Accumulations d’eau

Accumulation d’eau, routes impraticables, maisons et cours inondées, drains bouchés, rivières débordées… Ces images étaient visibles dans plusieurs régions du pays depuis le début de l’année. Si pour le moment, les autorités arrivent à garder la tête hors de l’eau, la situation risque d’être plus grave si les pluies persistent. Qui sont les coupables de cette situation chaotique ? Pourquoi Maurice est-elle victime de ces situations à chaque tombée de pluie ? N’est-il pas temps d’investir encore plus dans la construction et l’aménagement des drains ? Un fait retient cependant l’attention, les régions Nord, Est et Sud sont les plus touchées.

> Items fournis
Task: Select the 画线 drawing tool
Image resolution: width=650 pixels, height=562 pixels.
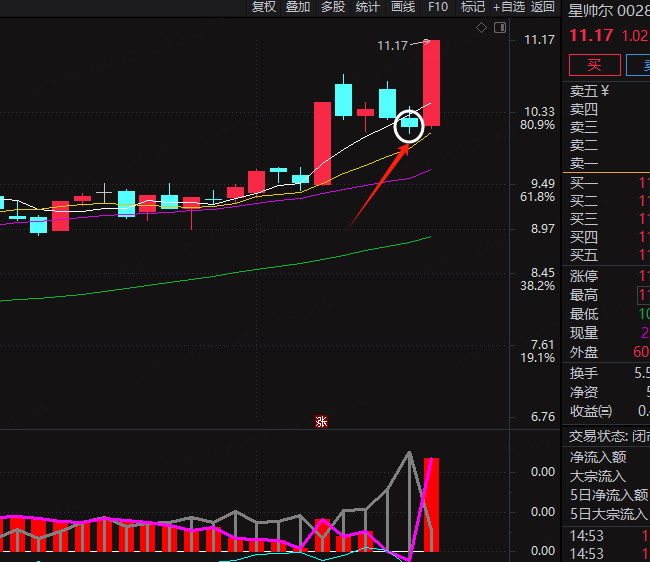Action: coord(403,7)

--

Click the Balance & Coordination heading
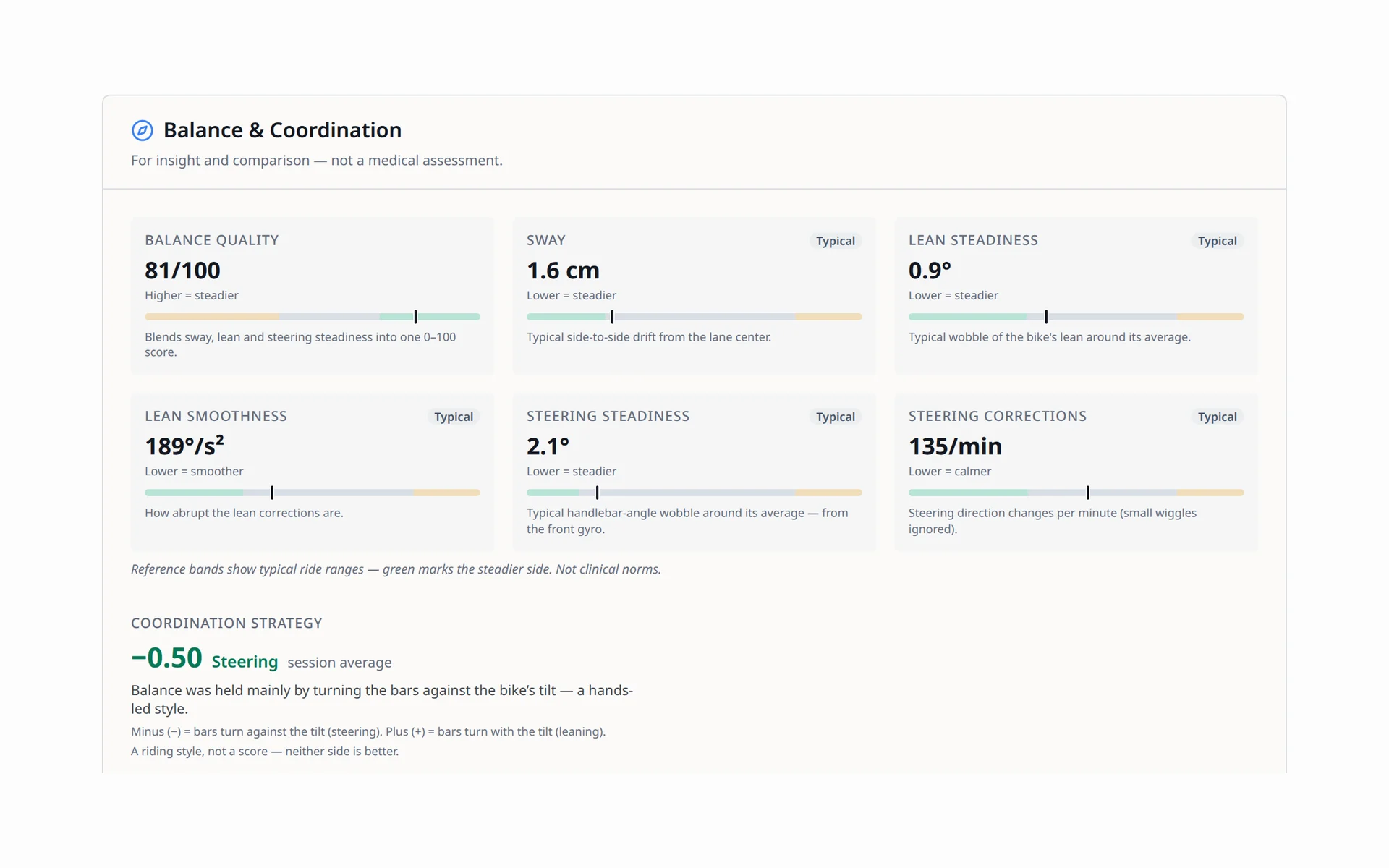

---

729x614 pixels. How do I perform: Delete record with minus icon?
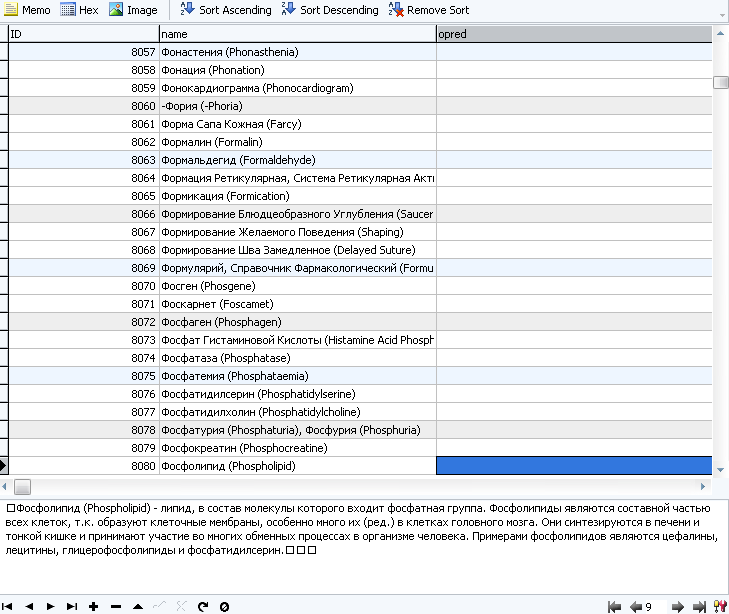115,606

> Objet de l'exercice
Présentez sous forme de liste à puces le paragraphe de l'extrait sur les accumulations d'eau qui commence par « Accumulation d’eau, routes impraticables », en conservant ses faits essentiels. Pour répondre, appuyez-vous uniquement sur l'extrait.

> Réponse attendue
- Depuis le début de l'année, plusieurs régions du pays connaissent des accumulations d'eau, des routes impraticables, des maisons et des cours inondées, des drains bouchés et des rivières en crue.
- Pour l'instant, les autorités parviennent à faire face, mais la situation pourrait s'aggraver si les pluies persistent.
- Trois questions sont posées : qui est responsable de cette situation, pourquoi Maurice subit ces problèmes à chaque pluie, et s'il ne faudrait pas investir davantage dans la construction et l'aménagement des drains.
- Les régions Nord, Est et Sud sont les plus touchées.